[Saved entries]
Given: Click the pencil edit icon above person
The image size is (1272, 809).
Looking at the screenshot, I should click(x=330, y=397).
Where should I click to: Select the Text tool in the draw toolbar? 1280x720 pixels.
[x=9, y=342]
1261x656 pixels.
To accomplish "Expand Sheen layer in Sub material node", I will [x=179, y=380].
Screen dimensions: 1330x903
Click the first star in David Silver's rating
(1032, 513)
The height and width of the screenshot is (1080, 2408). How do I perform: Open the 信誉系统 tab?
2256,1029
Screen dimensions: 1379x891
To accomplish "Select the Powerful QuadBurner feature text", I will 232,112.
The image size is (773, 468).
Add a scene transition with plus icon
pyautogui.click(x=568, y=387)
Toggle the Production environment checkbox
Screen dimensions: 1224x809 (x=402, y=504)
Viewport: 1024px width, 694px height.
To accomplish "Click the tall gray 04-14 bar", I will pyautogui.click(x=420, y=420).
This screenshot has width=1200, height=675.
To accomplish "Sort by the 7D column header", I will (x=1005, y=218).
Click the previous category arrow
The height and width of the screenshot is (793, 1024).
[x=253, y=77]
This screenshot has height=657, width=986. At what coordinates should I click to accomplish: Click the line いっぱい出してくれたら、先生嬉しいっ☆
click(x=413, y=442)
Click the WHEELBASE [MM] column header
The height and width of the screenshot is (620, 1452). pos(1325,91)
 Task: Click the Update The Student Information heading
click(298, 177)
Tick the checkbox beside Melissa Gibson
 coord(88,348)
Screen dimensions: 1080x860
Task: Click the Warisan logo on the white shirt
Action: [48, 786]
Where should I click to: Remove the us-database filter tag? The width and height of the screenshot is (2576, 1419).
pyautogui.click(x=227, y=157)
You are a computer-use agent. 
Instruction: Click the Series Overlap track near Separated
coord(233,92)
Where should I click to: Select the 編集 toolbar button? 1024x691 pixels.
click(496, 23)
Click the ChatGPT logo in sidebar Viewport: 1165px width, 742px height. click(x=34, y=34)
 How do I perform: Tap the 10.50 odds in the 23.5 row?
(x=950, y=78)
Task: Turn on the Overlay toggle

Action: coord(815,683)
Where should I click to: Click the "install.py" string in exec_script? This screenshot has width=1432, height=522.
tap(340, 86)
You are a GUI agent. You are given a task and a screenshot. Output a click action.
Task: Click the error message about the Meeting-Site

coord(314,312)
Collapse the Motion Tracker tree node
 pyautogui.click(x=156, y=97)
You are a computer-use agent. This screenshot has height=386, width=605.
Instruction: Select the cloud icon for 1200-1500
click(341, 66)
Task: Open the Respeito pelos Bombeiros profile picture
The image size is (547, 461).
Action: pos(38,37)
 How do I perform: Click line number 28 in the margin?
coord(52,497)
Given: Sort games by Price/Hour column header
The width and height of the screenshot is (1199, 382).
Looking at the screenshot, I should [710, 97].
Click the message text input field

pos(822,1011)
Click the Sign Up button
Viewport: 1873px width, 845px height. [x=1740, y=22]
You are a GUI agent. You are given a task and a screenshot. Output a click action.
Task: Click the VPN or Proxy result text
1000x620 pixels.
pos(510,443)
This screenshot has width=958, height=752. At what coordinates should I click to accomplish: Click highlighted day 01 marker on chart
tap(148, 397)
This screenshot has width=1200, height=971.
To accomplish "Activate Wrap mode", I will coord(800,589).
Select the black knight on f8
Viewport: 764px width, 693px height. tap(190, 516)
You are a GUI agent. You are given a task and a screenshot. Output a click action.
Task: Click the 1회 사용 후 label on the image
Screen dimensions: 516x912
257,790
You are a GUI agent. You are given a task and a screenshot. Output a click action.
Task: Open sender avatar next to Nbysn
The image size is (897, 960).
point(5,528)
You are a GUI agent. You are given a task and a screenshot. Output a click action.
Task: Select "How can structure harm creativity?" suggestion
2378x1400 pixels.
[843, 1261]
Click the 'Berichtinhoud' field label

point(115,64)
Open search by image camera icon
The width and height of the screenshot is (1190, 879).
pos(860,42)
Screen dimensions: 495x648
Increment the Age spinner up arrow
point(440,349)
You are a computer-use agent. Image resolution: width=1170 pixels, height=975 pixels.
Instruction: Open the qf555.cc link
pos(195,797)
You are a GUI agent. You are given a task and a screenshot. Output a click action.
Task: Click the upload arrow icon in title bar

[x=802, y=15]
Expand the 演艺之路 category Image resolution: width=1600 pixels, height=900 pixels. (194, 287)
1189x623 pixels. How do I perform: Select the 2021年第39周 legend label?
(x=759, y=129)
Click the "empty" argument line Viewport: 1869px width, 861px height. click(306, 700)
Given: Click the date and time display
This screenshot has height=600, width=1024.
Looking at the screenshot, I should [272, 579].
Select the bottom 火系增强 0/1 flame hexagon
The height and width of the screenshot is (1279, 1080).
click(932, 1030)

PROBLEM DETAILS:
From the line that contains "Given: Click the date and time display" through the last line of the records above, copy every line exactly and leave out the rest.

OUTPUT BELOW:
Given: Click the date and time display
This screenshot has height=600, width=1024.
Looking at the screenshot, I should [272, 579].
Select the bottom 火系增强 0/1 flame hexagon
The height and width of the screenshot is (1279, 1080).
click(932, 1030)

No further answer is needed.